- EXCERPTED PASSAGE:
|---|

Comparison


Major Points of Comparison between The Old Catholic Church and the Roman Catholic Church

Old Catholic Church

Leadership

Governed by the Bishop in Council with the clergy & laity. The Bishop of Rome (the Pope) is honored as first among equals of the world’s bishops, but not accorded universal jurisdiction. Papal Infallibility (meaning he is ascribed personal infallibility when speaking ex cathedra on matters of faith and morals) is rejected in favor of the scriptural idea of the indefectibility-meaning when the Church speaks in Ecumenical Council, it does so without defect from the truth.

Roman Catholic Church

Leadership

Governed by the Bishop of Rome (the Pope). He has universal jurisdiction and is ascribed personal infallibility when speaking ex cathedra (from the Chair of Peter-meaning he explicitly states a particular position to be assented to and binding on all Roman Catholics) on matters of faith and morals.


The Creeds

The Apostles Creed and the Nicene Creed (less the filioque clause) are accepted as statements of core beliefs.

The Creeds

The Apostles Creed and the Nicene Creed are accepted as statements of core beliefs.


Scripture

The Holy Bible, consisting of 72 canonically recognized books, is seen as the inspired “Word of God”, which needs to be interpreted in order to be properly understood. Supports on-going scripture scholarship.

Scripture

The Holy Bible, consisting of 72 canonically recognized books, is seen as the inspired “Word of God”, which needs to be interpreted in order to be properly understood. Supports on-going scripture scholarship.


The Sacraments

Seven in number, instituted by Christ, to give grace.

The Sacraments

Seven in number, instituted by Christ, to give grace.


Church Councils

Recognizes doctrinal authority of First Seven Ecumenical Councils of the Undivided Church. Accepts teachings of all councils which are not contrary to Scripture or Tradition.

Church Councils

Recognizes doctrinal authority of 21 Church councils. Many of Vatican II decrees (as well as other councils) have been modified by subsequent documents.


Clergy

Bishops, priests and deacons (male & female) are ordained within valid apostolic successional lines. Celibacy recognized as a gift and not mandatory for Holy Orders.

|---|

- RAW DATA:
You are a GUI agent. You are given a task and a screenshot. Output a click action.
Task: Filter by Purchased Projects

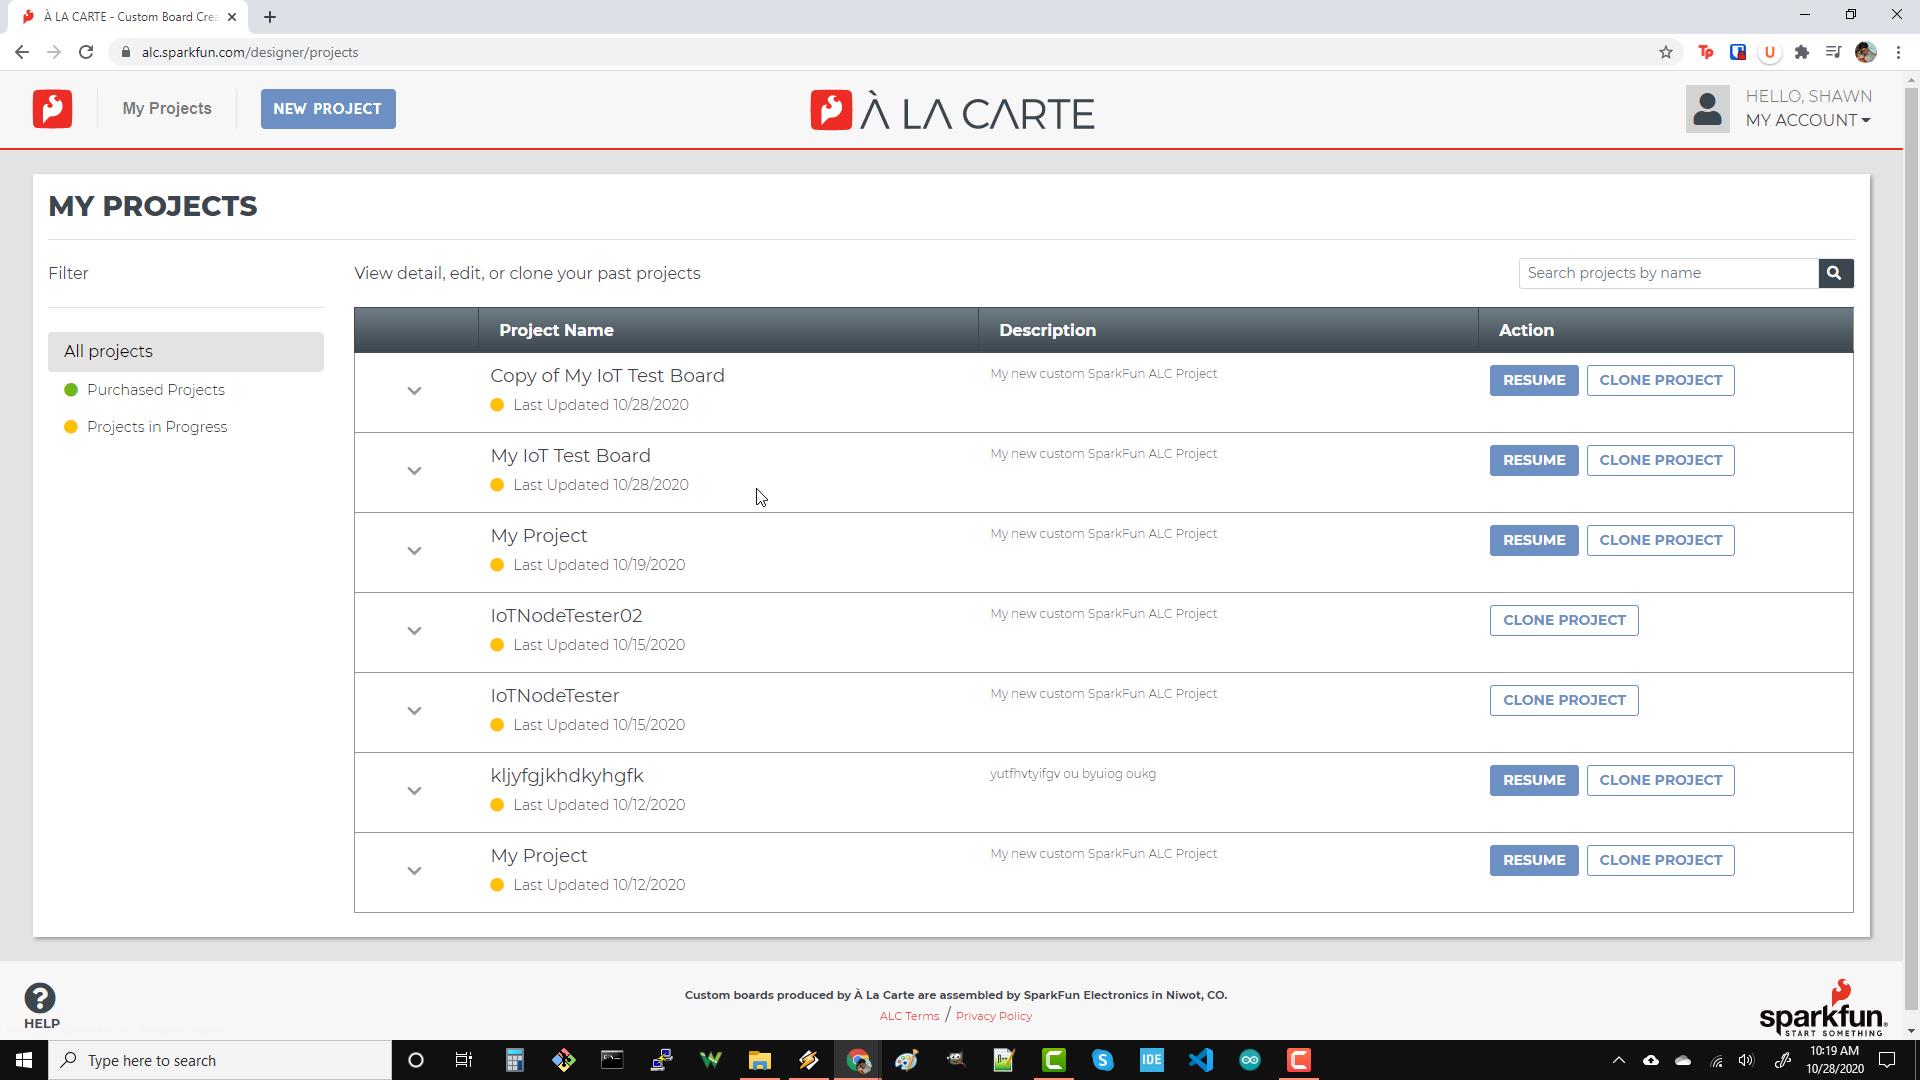coord(155,390)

|---|

- PROBLEM DESCRIPTION: Continue the comparison of the Old Catholic and Roman Catholic churches, starting after its last sentence.

- WRITTEN ANSWER:
Clergy

Bishops, priests and deacons (male only) are ordained within valid apostolic successional lines. Celibacy required for Latin Rite priests and bishops.


Eucharist

Believe that during the Mass, through the action of the priest & gathered community and by the power of the Holy Spirit, bread and wine are changed, in their substance, into the Body, Blood, Soul and Divinity of our Lord Jesus Christ. This sacrament is the symbol and source of Christian Unity. Reception is offered to all baptized Christians and is not denied to anyone who approaches the altar.

Eucharist

Believe that during the Mass, through the action of the priest and by the power of the Holy Spirit, bread and wine are changed, in their substance, into the Body, Blood, Soul and Divinity of our Lord Jesus Christ. This sacrament is the symbol of Christian Unity. Reception limited to Roman Catholics, with some
exceptions. Can be denied to divorced and remarried, and others as determined by the Roman Curia or an individual Bishop or Priest.


Mary

The Blessed Virgin Mary, the Mother of God, is held in special reverence because of her unique role in salvation history and her heroic degree of obedience to the Divine Will. While the Marian feasts of the Assumption and the Immaculate Conception are observed by the Church, belief in these doctrines is not considered binding upon the faithful.

Mary

The Blessed Virgin Mary, the Mother of God, is held in special reverence because of her unique role in salvation history and her heroic degree of obedience to the Divine Will. The Marian feasts of the Assumption and the Immaculate Conception are observed by the Church and belief in them as dogmatic teaching is considered binding upon the faithful.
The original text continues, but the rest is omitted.